“A despeito da sentença proferida em sede de dúvida, o prejudicado poderá se valer da esfera contenciosa. Afinal, o procedimento de dúvida tem natureza administrativa, não fazendo coisa julgada, além de ter caráter sumaríssimo, não admitindo produção probatória.
Em todo caso, da sentença administrativa caberá recurso de apelação, julgado pelo órgão recursal fixado nas Leis de Organização Judiciária. Ante a omissão da lei quanto ao prazo recursal, aplica-se a regra comum do Código de Processo Civil, prevendo o prazo de quinze dias corridos a partir da intimação[1] (art. 1.009, § 2º).
A apelação deve ser dirigida ao juízo de primeiro grau dos registros (art. 1.010 do CPC), sem que haja remessa ao tribunal das contrarrazões.
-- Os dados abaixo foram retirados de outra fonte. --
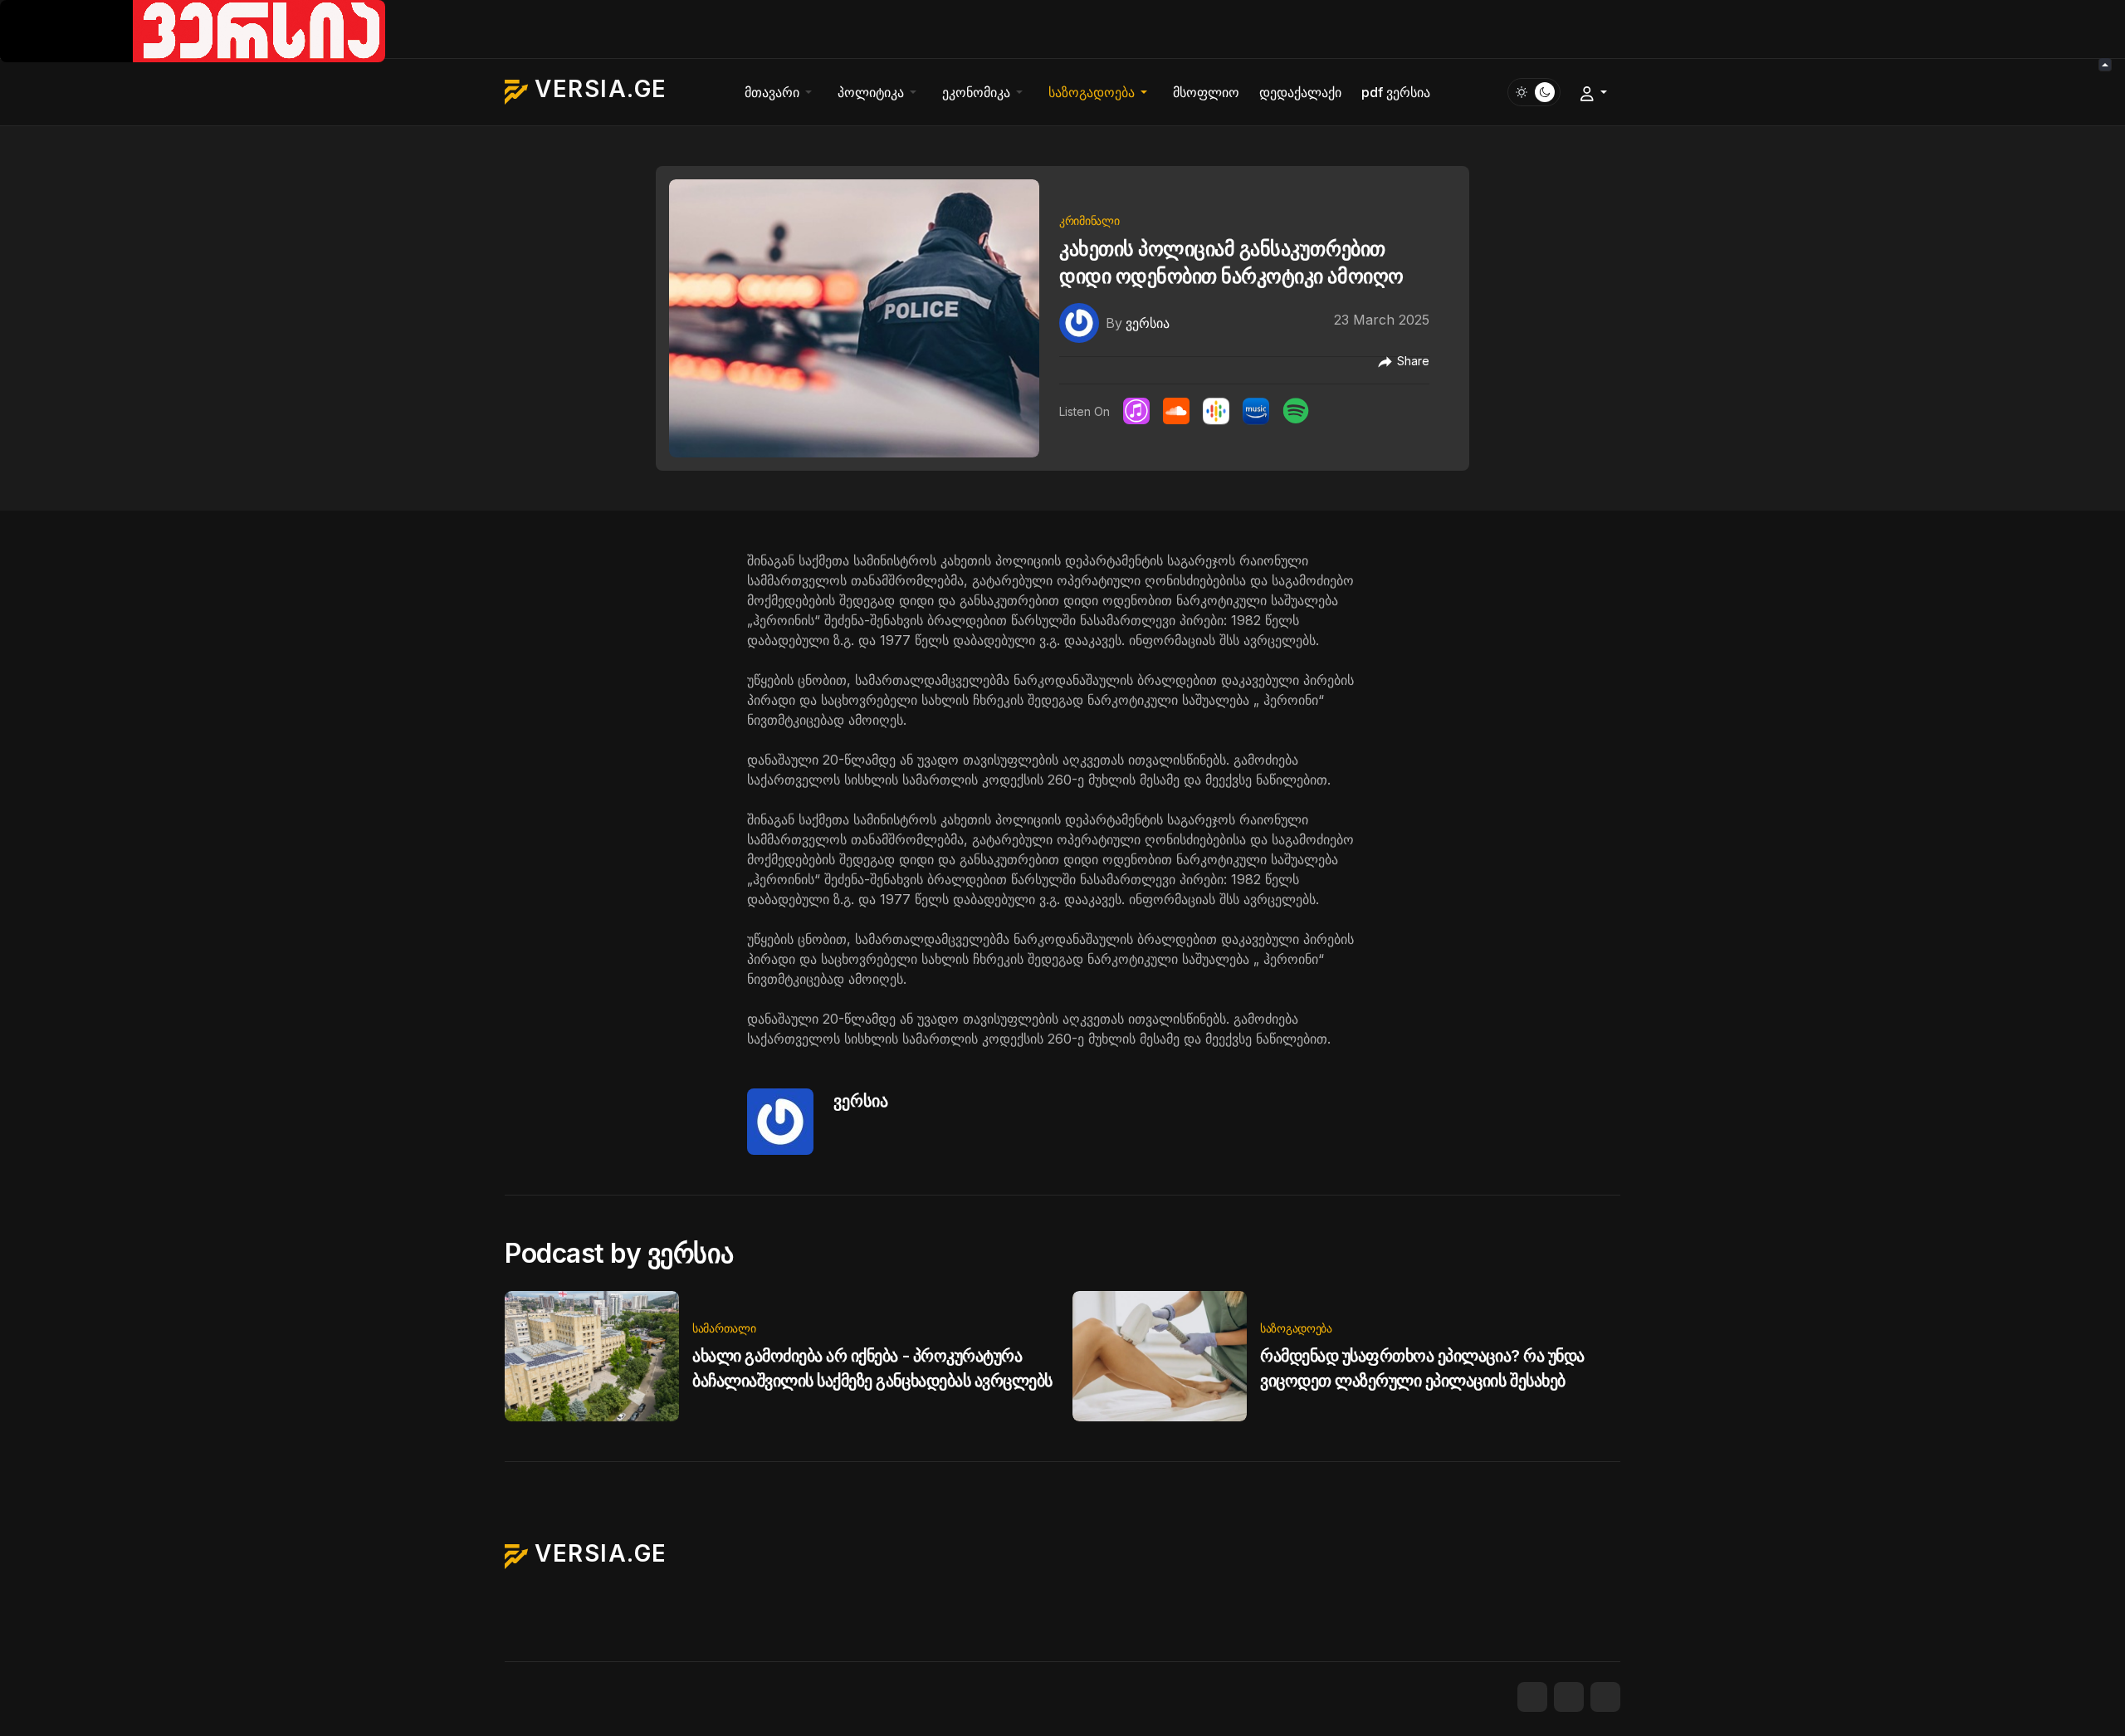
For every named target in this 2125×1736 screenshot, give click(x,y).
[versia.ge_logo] (192, 30)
Embora se intime o oficial da decisão proferida, este não tem legitimidade recursal. Na sequência, os autos serão remetidos ao órgão julgador do recurso, independentemente de juízo de admissibilidade.
Em razão da sistemática dos registros públicos, que não tolera situações de eficácia provisória, por um imperativo de segurança jurídica, a apelação é recebida no duplo efeito, ou seja, com efeito devolutivo e suspensivo. O termo “devolutivo” significa que a matéria é integralmente devolvida ao órgão recursal para conhecimento e reanálise; o efeito suspensivo, por sua vez, designa a necessidade de se aguardar a preclusão consumativa (não há trânsito em julgado) do acordão e, portanto, a apreciação do recurso interposto, para dar continuidade ao procedimento registral.
Na dúvida registral, é incabível agravo de instrumento, pois em seu procedimento não há que se falar em recorribilidade das decisões interlocutórias, na medida em que não há referidas decisões, mas tão somente em sentença e seu trânsito em julgado[2]. Durante a vigência do Código de Processo Civil de 1973, o referido recurso era admitido em caso de não recebimento recursal pelo julgador de primeira instância. Todavia, o atual códex, em seu art. 1.015, não incluiu essa situação como objeto do recurso de agravo, de modo a excluir tal recurso nesse procedimento.
Inexiste previsão dos embargos infringentes na Lei nº 6.015/1973. Tal omissão foi suprida, durante a vigência do CPC de 1973, pelo entendimento de que não precluíam as decisões interlocutórias no processo de dúvida, ressalvadas aquelas proferidas depois da sentença, daí não haver recursos incidentais no âmbito da dúvida. Ressalve-se que inexistia regra expressa acerca da aplicação do CPC de 1973 no âmbito do processo administrativo.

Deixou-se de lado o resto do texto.